May 29, 2023
HIS 231 - United States History I HIS 1131.
Description: Survey of social, economic, political, and cultural history from pre-Contact through the Civil War. Emphasis on diverse scholarly interpretations of historical events and evidence. Examination of the continental approach to the development of the United States and the American people and their various contributions to America's shared past.
Prerequisites: ENG 101 or ENG 103
General Education Competency: Written Communication; Diversity
- Indigenous America
- Columbian exchange
- European colonization
- Colonial society
- Slavery and racialist thought
- American Revolution
- Formation of a national government
- National identity
- Market revolution and the rise of capitalism
- Age of Jackson
- First & Second Great Awakenings
- Reform Movements
- Western expansion
- Conflict and consensus
- Civil War
- Culture, ethnicity/race, class, and/or gender
- Theories, methods, and historiography
- Evaluate historical events through different historical methods, theories, and interpretations. (1-19)
- Contrast common memory to historical evidence. (1-19)
- Define and utilize relevant terminology. (1-18)
- Locate, retrieve, and analyze primary and secondary historical sources. (1-19)
- Evaluate the reliability and objectivity of various forms of historical evidence. (1-19)
- Evaluate and analyze historical issues. (1-18)
- Formulate questions, make inferences, form generalizations, and draw conclusions from historical research. (1-19)
- Create, organize, and support a thesis in written and/or oral form. (1-19)
- Employ accurate and required citation format. (1-19)
- Evaluate the issues of culture, ethnicity/race and/or gender, class and cultural diversity in the context of American history. (1-19)

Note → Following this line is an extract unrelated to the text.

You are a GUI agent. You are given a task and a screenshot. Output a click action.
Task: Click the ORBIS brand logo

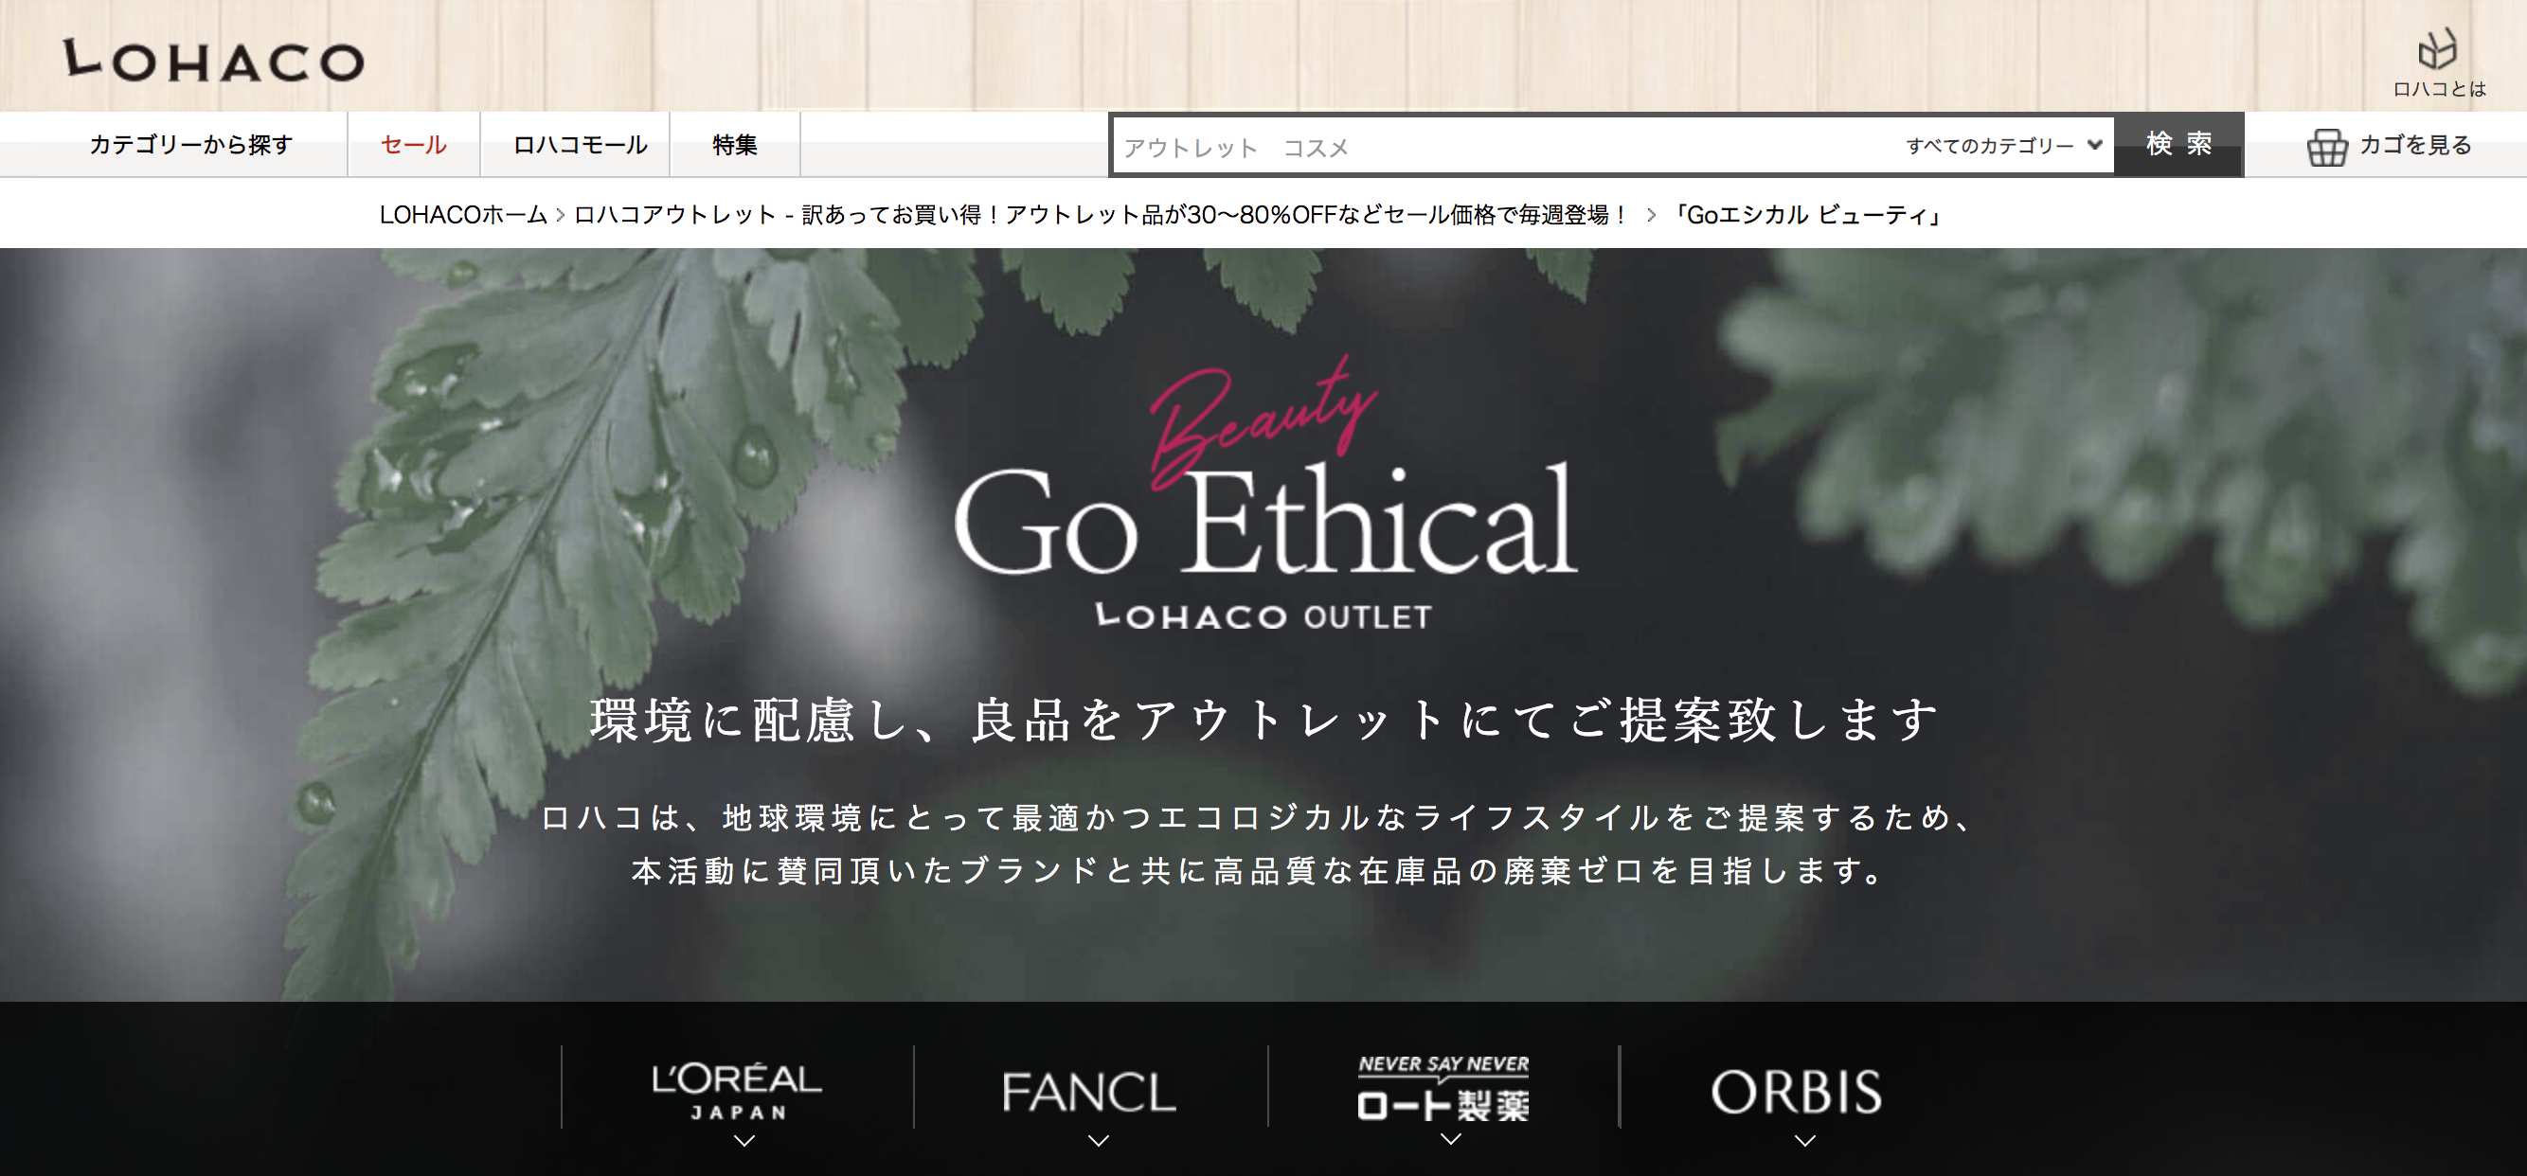click(1796, 1092)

- Interpret events and actions within appropriate temporal and spatial contexts. (1-19)
- Define the cultural, political, religious, scientific/technological, and economic structures that contributed to the development of American history. (1-19)
- Define and articulate the pivotal events in American history within their historical context and interpret their contributions towards change and continuity (or cause and effect) of the historical period. (1-18)
- Analyze major constitutional issues. (5-7, 18-19)
- Articulate the concepts of racialist thought and the concept of "race." (1-5, 8, 12-19)
- Engage in active, informed and scholarly discussion.
- Identify, locate and analyze primary source materials germane to historical study.
- Conduct scholarly research using a research library.
- Employ thoughtful and precise writing (a minimum of 2500 words), critical reasoning, and analytical discourse through assigned writing tasks, essay examinations, journals, and research papers.